=== Directions for this task ===
Make an exact copy of the lines starting at the top of the listing below and ending at the line that contains "Given: Click the", inclusive.
------ Input material
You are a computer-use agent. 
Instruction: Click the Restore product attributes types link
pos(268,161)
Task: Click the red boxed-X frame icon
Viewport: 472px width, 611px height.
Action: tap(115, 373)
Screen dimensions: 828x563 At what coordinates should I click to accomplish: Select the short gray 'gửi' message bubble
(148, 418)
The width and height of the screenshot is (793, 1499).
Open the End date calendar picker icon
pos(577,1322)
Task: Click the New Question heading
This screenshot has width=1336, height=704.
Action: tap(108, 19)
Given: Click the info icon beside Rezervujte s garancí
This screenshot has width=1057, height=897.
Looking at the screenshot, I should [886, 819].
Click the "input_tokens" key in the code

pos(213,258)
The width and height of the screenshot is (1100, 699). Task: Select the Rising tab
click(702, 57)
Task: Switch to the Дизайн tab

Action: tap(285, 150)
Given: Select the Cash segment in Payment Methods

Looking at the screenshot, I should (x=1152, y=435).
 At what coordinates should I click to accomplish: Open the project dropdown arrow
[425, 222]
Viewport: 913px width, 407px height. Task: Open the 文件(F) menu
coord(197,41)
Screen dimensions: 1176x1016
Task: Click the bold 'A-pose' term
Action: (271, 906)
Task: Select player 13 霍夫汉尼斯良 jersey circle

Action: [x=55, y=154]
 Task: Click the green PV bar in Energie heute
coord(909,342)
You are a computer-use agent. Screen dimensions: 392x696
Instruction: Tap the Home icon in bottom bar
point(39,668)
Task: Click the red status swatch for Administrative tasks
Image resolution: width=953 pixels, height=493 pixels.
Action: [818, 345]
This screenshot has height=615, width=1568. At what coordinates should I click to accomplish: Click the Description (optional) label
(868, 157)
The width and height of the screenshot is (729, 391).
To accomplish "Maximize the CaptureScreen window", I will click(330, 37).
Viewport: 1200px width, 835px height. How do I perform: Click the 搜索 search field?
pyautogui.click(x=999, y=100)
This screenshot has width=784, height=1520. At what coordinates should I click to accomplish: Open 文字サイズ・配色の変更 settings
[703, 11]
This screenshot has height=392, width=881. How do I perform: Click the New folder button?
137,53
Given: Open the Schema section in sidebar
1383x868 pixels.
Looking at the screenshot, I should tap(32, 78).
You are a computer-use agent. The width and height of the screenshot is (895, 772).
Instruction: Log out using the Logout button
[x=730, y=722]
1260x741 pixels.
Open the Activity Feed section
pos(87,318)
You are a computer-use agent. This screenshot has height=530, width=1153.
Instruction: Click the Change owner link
------------
=== Finished task ===
You are a computer-use agent. 
Instruction: Click the Restore product attributes types link
pos(268,161)
Task: Click the red boxed-X frame icon
Viewport: 472px width, 611px height.
Action: tap(115, 373)
Screen dimensions: 828x563 At what coordinates should I click to accomplish: Select the short gray 'gửi' message bubble
(148, 418)
The width and height of the screenshot is (793, 1499).
Open the End date calendar picker icon
pos(577,1322)
Task: Click the New Question heading
This screenshot has width=1336, height=704.
Action: tap(108, 19)
Given: Click the info icon beside Rezervujte s garancí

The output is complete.